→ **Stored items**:
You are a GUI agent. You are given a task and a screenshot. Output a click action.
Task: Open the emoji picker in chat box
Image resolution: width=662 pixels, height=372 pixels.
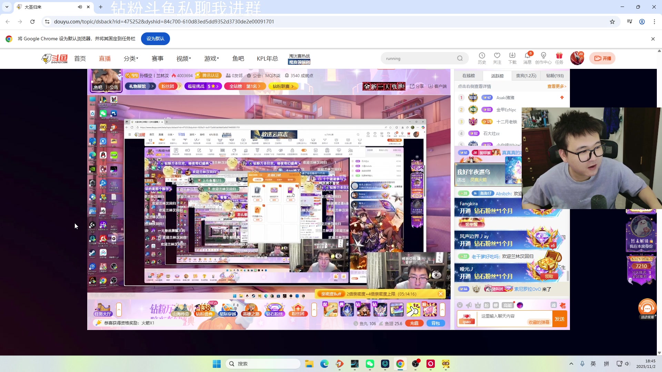click(x=459, y=305)
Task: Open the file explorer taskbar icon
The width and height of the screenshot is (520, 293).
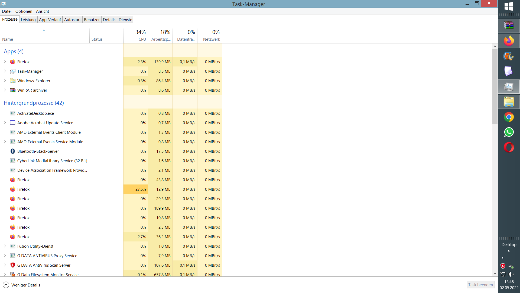Action: pos(509,102)
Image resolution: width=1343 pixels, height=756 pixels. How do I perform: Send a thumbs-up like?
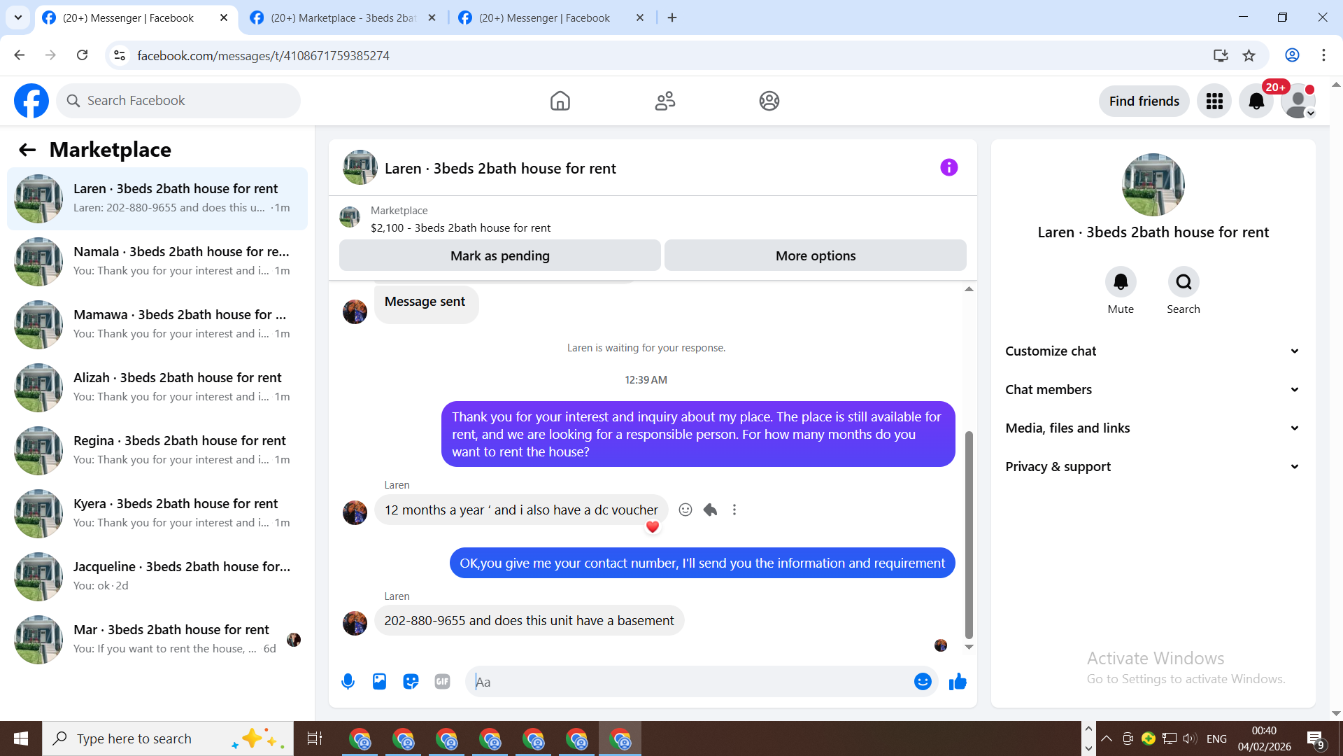pos(958,681)
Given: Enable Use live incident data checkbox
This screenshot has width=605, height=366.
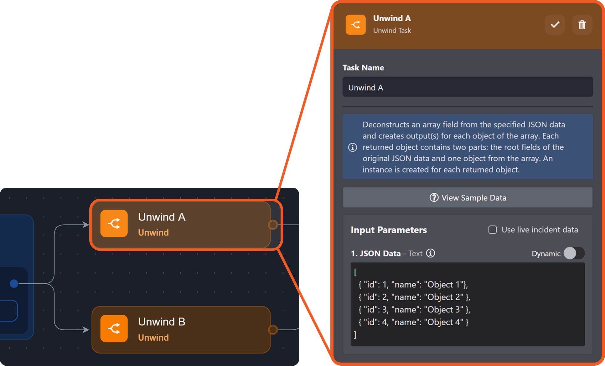Looking at the screenshot, I should point(492,230).
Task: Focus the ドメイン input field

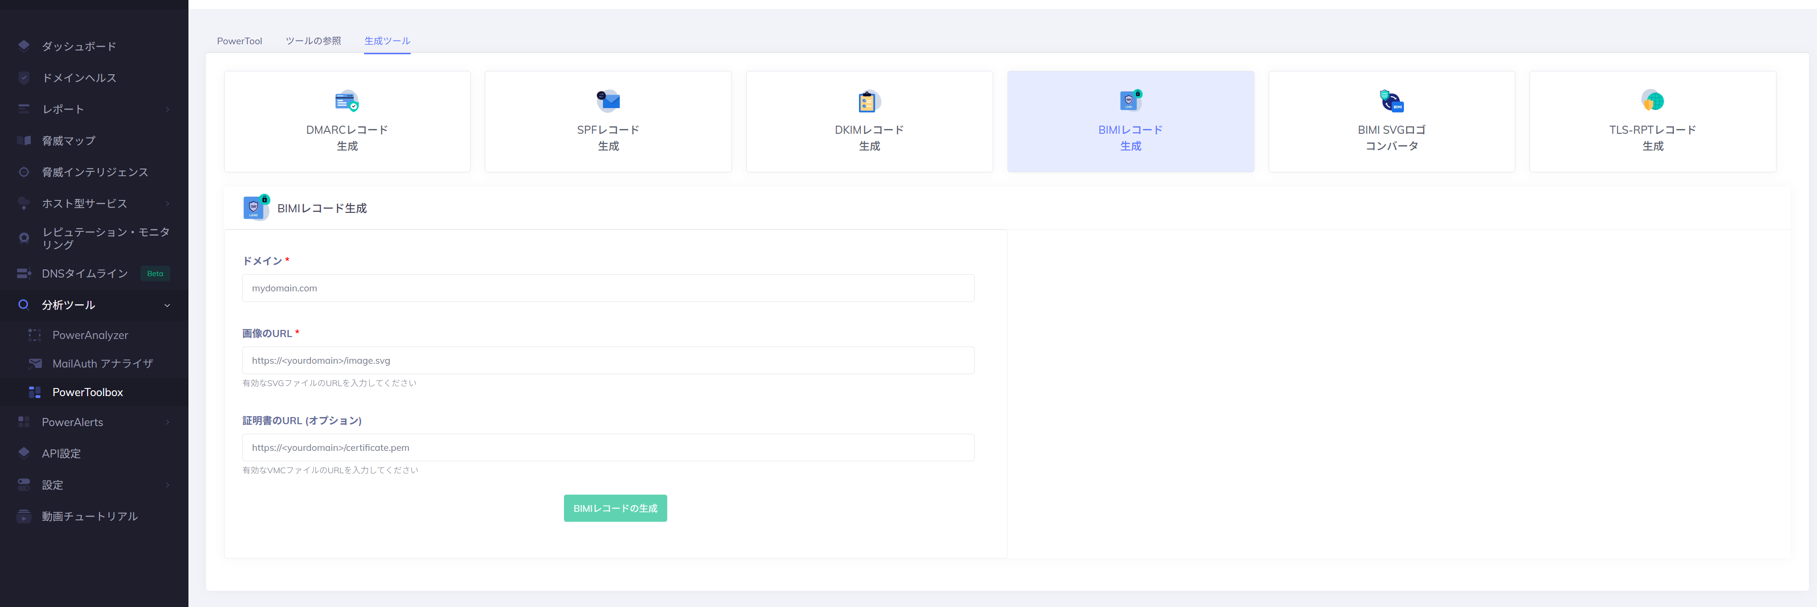Action: [x=607, y=288]
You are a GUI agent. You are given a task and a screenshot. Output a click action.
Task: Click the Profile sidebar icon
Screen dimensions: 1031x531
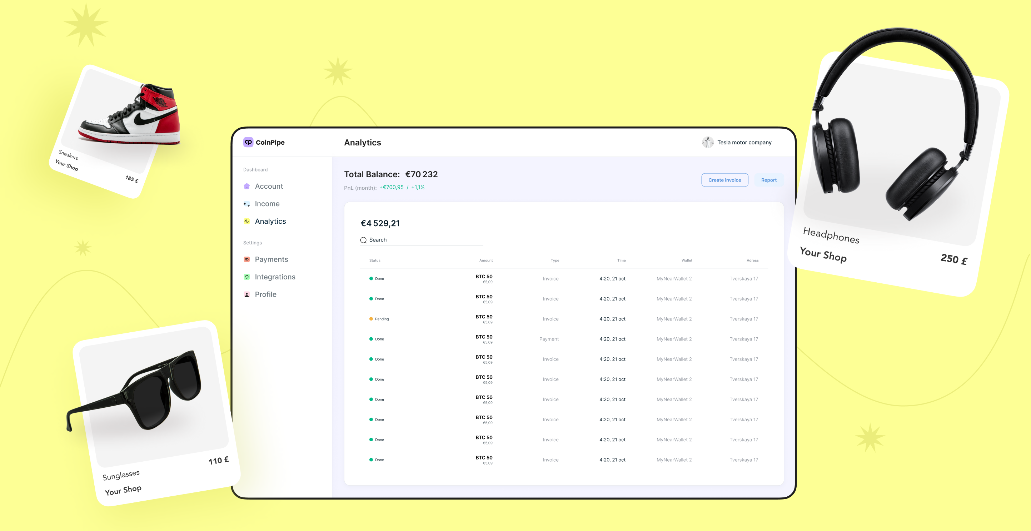[247, 295]
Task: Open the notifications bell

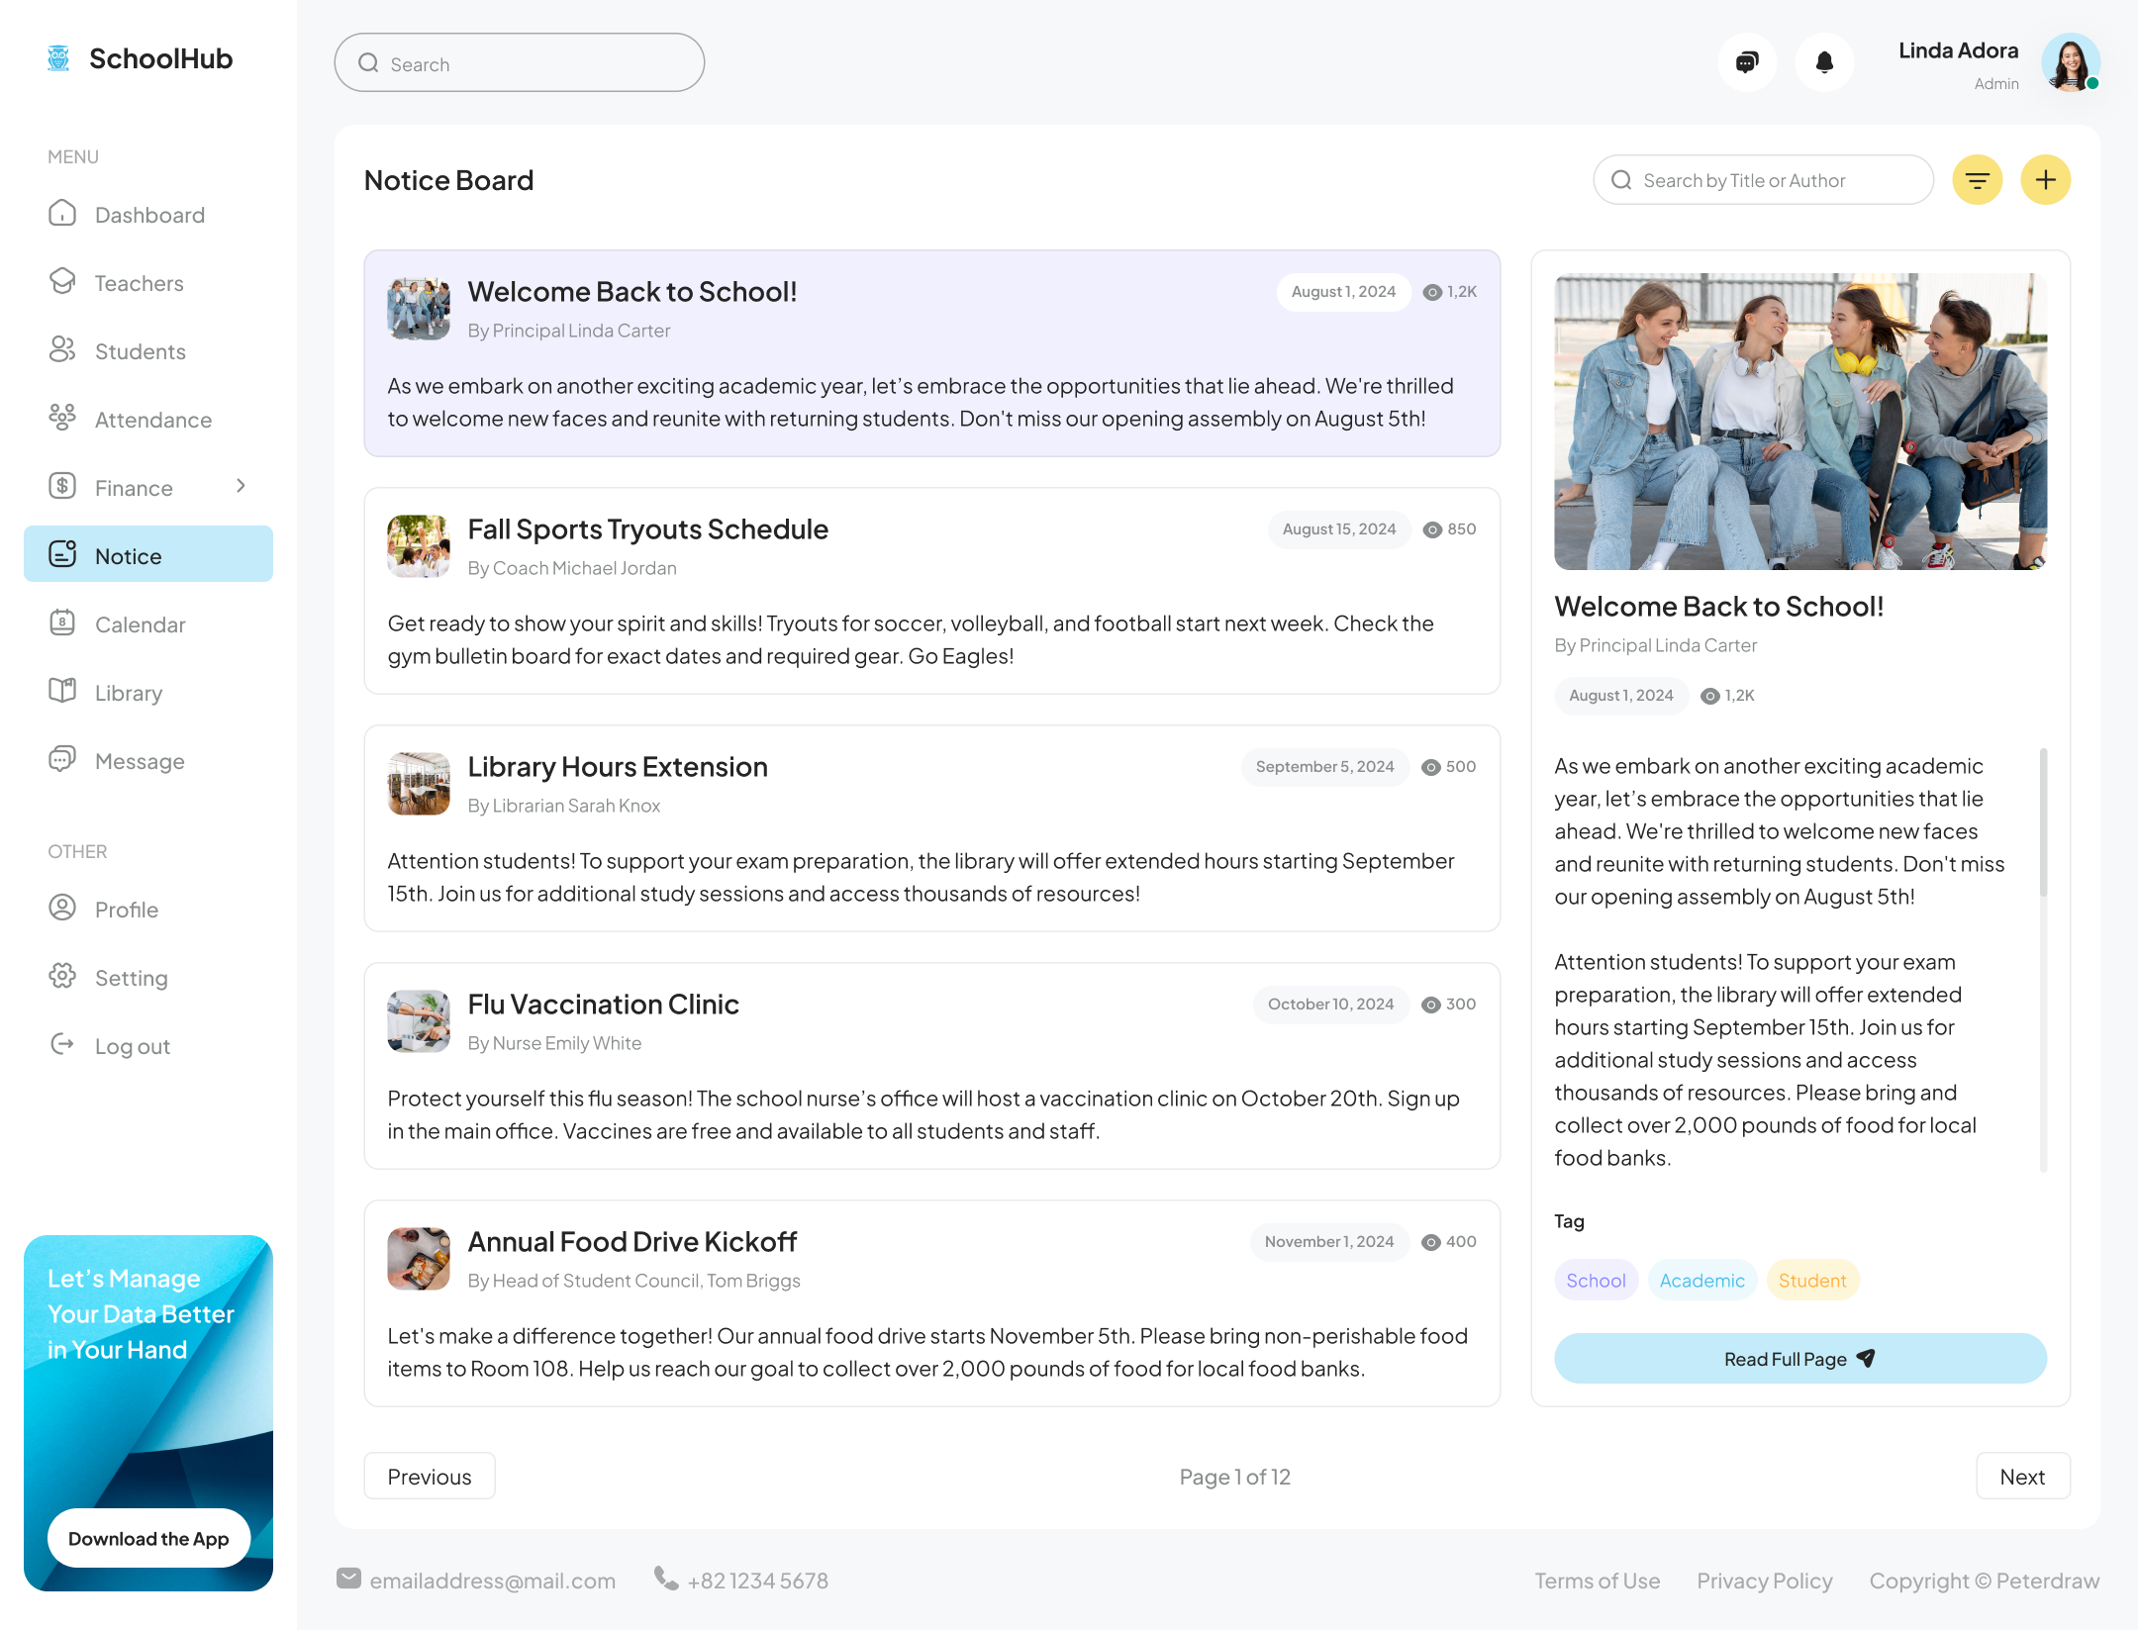Action: pyautogui.click(x=1824, y=61)
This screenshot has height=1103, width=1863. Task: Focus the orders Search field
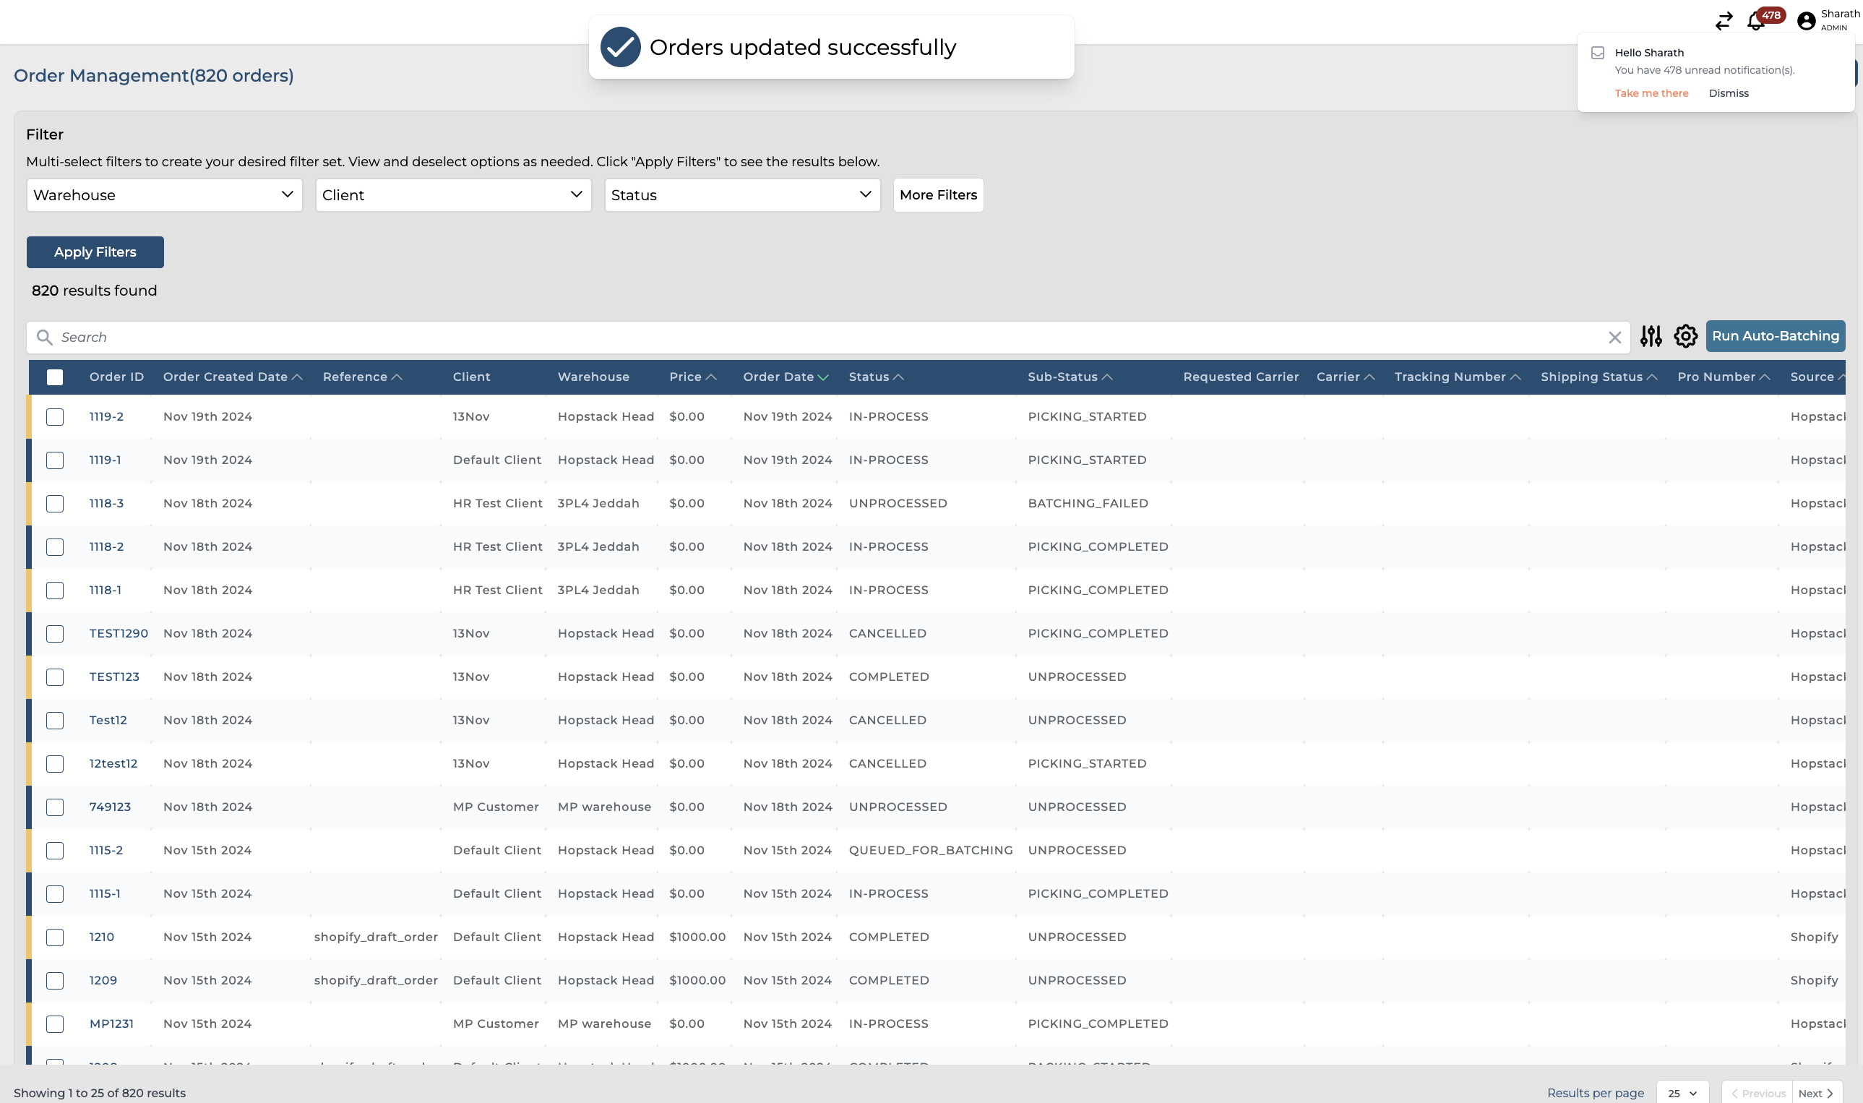tap(817, 337)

→ **WHAT IS REQUIRED**: Could you retype every line above exactly as it appears, skipping the pictures?

→ **ANSWER BELOW**:
You are a GUI agent. You are given a task and a screenshot. Output a click action.
Task: Open the emoji picker in chat box
Image resolution: width=662 pixels, height=372 pixels.
click(x=459, y=305)
Task: Open the file explorer taskbar icon
The width and height of the screenshot is (520, 293).
Action: pos(509,102)
Image resolution: width=1343 pixels, height=756 pixels. How do I perform: Send a thumbs-up like?
pos(958,681)
Given: Enable Use live incident data checkbox
This screenshot has width=605, height=366.
Looking at the screenshot, I should point(492,230).
Task: Focus the ドメイン input field

Action: [x=607, y=288]
You are a GUI agent. You are given a task and a screenshot. Output a click action.
Task: Click the Profile sidebar icon
Screen dimensions: 1031x531
[247, 295]
Task: Open the notifications bell

Action: pyautogui.click(x=1824, y=61)
This screenshot has height=1103, width=1863. Task: Focus the orders Search field
tap(817, 337)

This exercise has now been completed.